Look at residuals. Common problem is funnel effect, where $\sigma^2 \propto \mu$ .

Fixing non-constant scatter

Can either transform the response (ie. take reciprocal or log) or estimate variances of observations and use weighted least squares regression.

Weighted least squares

Instead of minimising $\sum r_i^2$ , minimise weighted residuals: $\sum r_i^2 / v_i$ , where ith observation has variance $v_i \sigma_2$ . How do we calculate $v_i$ ?

plot squared residuals
smooth
estimate variance of observation using smooth function
weight = 1 / estimated variance

Can use 330 function est.var.function(model) to calculate weights, and then supply them to lm using weights argument.

Identifying outliers and high leverage points

An outlier has extreme $y$ -value. A high leverage point has extreme $x$ -values.

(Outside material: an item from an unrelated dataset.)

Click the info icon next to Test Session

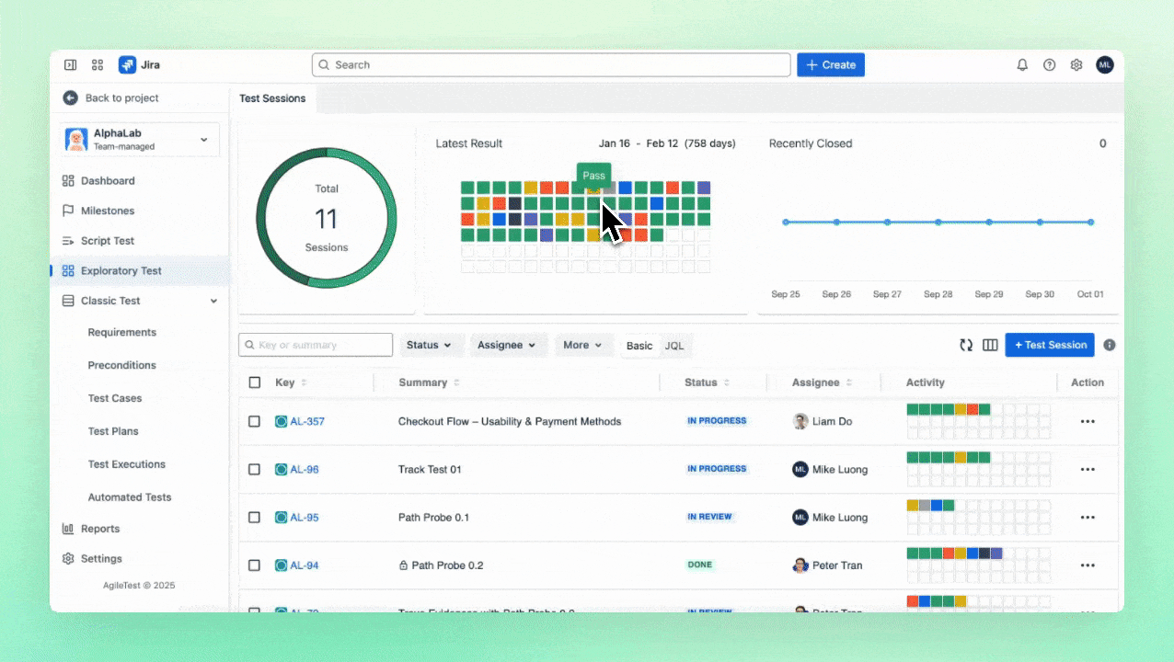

Effect on an outlier depends on its leverage:

high leverage: can attract fitted plane, may have small residual, can increase $R^2$
low leverage: doesn’t distort fit as much, usually has big residual, increases standard errors, decreases $R^2$

Can be shown the $y_i = h_{i1} y_1 + \cdots + h_ii y_i _ \cdots + h_{in} y_n$ , where the the $h$ ’s are the hat matrix diagonals, and measure the influence that $y_j$ has on the ith fitted value. Can also be interpreted as distance between $x_i$ ’s and average $x$ values.

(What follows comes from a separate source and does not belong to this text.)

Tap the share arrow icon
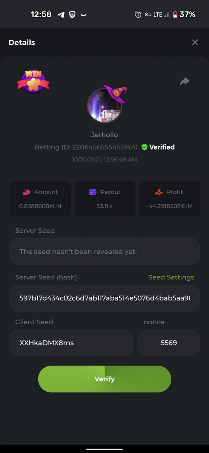Image resolution: width=209 pixels, height=453 pixels. [184, 81]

Each HMD lies between 0 and 1. Average HMD = $p/n$ , > than 3 times this considered extreme.

Identifying outliers

If influence low, then outlier will normally have large residual, but if influence is high, the residual may be small. How do we identify outliers with high leverage? We can drop the point and refit the regression. If the coefficients change a lot it’s probably an outlier, or influential point.

Can calculate a number of measures with leave-one-out techniques by looking at change in key regression quantities (coefficients, fitted values, etc.).

Standardised difference in coefficients. $|\hat{\beta}_j - \hat{\beta}_j(-1)| / se(\hat{\beta}_j)$ . Problem when $\gt 2 / \sqrt{n}$ .
Standardised difference in fitted values. $|\hat{y}_j - \hat{y}_j(-1)| / se(\hat{y}_i)$ . Problem when $\gt 3 \sqrt{p / (n-p)}$ .
Cov ratio. Change in standard errors of coefficients. Problem when > $1 + 3p/n$ , or < $1 - 3p/n$ .
Cook’s D. Overall change in coefficients. Problem when in upper 10% of F distribution

In R:

leverage-residual plot: lrplot(model)
influence measures: influence.measures(model)
Cook’s D plot: influence.plots(educ.lm)

Identifying dependence

Important assumption is that data is independent, if this is not so standard errors will be incorrect. Usually talk about autocorrelation, which can be positive or negative. Look at plots of :

residuals over time
residuals vs. previous residual
correlograms

Durbin-Watson is formal test for significance. Assumes AR (1) model, and tests hypothesis that $\theta = \rho = 0$ . $\rho$ estimated by $\sum e_i e_{i-1} / \sum e_i^2$ , and test statistic is $DW \approx 2(1-\hat{\rho})$ . $0 \lt DW \lt 4$ , values of DW close to 0 indicate negative autocorrelation, values close ot 4 positive. Exact values based on $p$ and $n$ .

Identifying non-normality

Normality assumption not so critical, but longer tailed distributions will imply more outliers. Also important for prediction errors. Use qqplot, and should fall in straight line ( j-shape = right skew, s-shape = short tailed). Can use Weisberg-Bingham test for formal hypothesis test, WB = square of correlation of normal plot, values close to 1 indicate normality.

In R, use 330 function WB.test.

Remedies for non-normality

Transform response, using box-cox plot to suggest suitable power.